SARS-CoV-2スパイクタンパク質受容体結合ドメインがヒトiPS細胞由来分化心筋細胞に与える影響を解明

SARS-CoV-2 spike receptor-binding domain is internalized and promotes protein ISGylation in human induced pluripotent stem cell-derived cardiomyocytes
Scientific Reports 2023

https://www.nature.com/articles/s41598-023-48084-7

新型コロナウイルス感染症(COVID-19)に対して、原因ウイルスであるSARS-CoV-2のスパイクタンパク質をコードするmRNAワクチンが世界中で使用されています。
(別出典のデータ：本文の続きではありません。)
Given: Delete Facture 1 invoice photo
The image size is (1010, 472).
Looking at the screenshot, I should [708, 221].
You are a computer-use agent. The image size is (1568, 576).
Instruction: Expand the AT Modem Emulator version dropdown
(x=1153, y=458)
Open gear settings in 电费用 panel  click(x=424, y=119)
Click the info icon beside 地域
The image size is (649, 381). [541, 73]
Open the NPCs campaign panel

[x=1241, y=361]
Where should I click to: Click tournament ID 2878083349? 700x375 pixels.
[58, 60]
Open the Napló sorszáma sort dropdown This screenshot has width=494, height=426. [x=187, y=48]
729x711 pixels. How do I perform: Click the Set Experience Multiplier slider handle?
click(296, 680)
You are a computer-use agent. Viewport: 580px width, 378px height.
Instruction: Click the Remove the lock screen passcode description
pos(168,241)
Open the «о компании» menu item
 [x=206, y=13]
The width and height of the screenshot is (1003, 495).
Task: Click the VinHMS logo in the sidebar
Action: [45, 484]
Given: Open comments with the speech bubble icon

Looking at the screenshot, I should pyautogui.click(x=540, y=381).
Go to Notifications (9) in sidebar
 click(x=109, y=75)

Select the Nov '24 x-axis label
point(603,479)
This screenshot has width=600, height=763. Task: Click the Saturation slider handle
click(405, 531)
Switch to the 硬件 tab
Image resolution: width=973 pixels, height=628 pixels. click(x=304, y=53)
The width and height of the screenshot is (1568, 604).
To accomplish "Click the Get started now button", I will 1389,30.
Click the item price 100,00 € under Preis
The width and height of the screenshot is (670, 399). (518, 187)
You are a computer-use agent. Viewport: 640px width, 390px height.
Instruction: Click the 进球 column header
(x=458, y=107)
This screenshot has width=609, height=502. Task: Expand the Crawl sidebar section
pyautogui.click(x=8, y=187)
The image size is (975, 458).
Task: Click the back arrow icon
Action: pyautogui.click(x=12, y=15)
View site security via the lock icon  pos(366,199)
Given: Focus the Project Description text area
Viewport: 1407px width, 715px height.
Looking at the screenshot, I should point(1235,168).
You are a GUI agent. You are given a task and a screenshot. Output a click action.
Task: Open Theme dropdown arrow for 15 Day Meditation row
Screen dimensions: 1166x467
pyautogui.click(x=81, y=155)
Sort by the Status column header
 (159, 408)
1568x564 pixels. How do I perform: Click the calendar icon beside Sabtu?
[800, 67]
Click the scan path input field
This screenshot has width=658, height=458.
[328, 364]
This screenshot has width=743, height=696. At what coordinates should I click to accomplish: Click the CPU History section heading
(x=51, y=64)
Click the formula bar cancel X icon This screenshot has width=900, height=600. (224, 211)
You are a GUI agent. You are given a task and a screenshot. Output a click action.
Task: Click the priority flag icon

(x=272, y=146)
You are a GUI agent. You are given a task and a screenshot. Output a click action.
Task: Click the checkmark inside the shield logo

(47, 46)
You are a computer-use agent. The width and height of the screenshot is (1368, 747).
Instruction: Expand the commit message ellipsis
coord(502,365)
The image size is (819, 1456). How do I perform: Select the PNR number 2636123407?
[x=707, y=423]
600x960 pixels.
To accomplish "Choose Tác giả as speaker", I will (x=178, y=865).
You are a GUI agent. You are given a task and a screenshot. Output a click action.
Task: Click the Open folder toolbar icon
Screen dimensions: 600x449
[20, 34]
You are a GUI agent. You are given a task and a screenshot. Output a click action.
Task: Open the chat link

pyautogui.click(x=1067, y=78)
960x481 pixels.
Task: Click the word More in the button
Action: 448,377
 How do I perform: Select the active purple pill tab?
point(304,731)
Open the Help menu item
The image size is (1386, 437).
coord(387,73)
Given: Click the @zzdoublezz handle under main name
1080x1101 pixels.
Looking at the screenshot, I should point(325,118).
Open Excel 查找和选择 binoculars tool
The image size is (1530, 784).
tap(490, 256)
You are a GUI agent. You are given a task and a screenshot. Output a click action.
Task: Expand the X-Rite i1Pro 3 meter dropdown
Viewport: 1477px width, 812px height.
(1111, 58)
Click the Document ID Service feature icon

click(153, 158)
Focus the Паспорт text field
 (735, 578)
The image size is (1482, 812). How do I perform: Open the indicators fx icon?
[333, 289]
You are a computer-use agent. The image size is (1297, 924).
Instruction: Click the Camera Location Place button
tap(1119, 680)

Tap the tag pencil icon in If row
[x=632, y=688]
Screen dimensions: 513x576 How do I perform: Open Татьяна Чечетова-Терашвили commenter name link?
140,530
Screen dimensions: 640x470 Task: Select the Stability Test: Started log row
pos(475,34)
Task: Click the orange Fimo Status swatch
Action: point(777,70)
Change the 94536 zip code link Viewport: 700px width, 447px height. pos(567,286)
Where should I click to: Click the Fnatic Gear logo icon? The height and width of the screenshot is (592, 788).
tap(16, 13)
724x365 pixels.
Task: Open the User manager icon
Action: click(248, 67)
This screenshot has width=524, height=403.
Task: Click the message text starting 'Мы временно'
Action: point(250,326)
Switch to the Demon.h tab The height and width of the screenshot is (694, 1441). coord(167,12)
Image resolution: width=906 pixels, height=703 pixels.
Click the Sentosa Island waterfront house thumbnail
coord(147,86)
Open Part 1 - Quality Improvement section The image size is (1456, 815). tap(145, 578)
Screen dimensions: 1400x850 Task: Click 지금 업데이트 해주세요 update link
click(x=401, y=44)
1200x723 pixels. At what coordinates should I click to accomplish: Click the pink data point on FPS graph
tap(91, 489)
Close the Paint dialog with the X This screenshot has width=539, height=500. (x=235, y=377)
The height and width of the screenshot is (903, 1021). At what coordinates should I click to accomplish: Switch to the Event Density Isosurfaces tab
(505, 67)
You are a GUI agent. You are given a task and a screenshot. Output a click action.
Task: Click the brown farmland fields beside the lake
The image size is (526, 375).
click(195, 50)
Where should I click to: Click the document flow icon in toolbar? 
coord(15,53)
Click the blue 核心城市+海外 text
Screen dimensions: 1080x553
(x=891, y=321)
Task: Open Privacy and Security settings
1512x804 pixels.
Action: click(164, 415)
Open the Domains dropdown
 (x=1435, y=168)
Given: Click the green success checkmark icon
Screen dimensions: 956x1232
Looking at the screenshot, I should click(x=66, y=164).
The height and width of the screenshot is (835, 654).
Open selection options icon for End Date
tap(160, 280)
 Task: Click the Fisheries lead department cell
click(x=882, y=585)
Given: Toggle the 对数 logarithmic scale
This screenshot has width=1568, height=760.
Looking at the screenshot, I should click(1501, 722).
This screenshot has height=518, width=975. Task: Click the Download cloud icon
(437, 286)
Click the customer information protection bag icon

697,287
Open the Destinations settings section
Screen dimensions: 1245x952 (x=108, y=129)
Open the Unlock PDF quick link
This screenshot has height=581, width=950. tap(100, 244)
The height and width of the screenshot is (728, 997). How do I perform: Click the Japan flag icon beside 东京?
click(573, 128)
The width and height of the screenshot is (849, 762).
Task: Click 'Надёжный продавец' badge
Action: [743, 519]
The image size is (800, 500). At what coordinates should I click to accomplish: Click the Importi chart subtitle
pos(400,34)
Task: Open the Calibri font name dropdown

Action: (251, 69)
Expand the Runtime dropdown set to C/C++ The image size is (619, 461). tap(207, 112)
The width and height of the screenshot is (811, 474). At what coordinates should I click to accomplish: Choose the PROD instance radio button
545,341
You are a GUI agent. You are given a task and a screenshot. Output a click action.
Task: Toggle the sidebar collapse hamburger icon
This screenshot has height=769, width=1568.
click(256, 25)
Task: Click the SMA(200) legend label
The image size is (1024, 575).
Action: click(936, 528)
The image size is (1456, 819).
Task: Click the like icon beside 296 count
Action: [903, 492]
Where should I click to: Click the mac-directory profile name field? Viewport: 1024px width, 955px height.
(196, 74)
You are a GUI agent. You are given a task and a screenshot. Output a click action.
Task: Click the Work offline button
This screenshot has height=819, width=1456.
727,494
mRNAワクチン接種後に心筋炎発症リスクが増加することが報告されていますが、そのメカニズムは未だ明らかではありません。本研究では、ヒトiPS細胞由来分化心筋細胞に対するSARS-CoV-2スパイクタンパク受容体結合ドメイン(Spike-RBD)の直接的な影響を検証しました。SARS-CoV-2ウイルス受容体であるACE2を介して、Spike-RBDがヒトiPS細胞由来分化心筋細胞に結合し、エンドリソソーム経路を介して取り込まれる過程を、蛍光蛋白を標識したライブセルイメージングにより検出しました。また、定量PCRアレイ、シングルセルRNA解析を用いて、成熟した心筋細胞において、Spike-RBDの取り込みによりインターフェロン応答遺伝子の発現が上昇し、特にウイルス応答に関わるISG15による翻訳後修飾であるISGylationが促進していることを示しました。これらの研究結果がCOVID-19ワクチン後心筋炎の機序解明の一助となることが期待されます。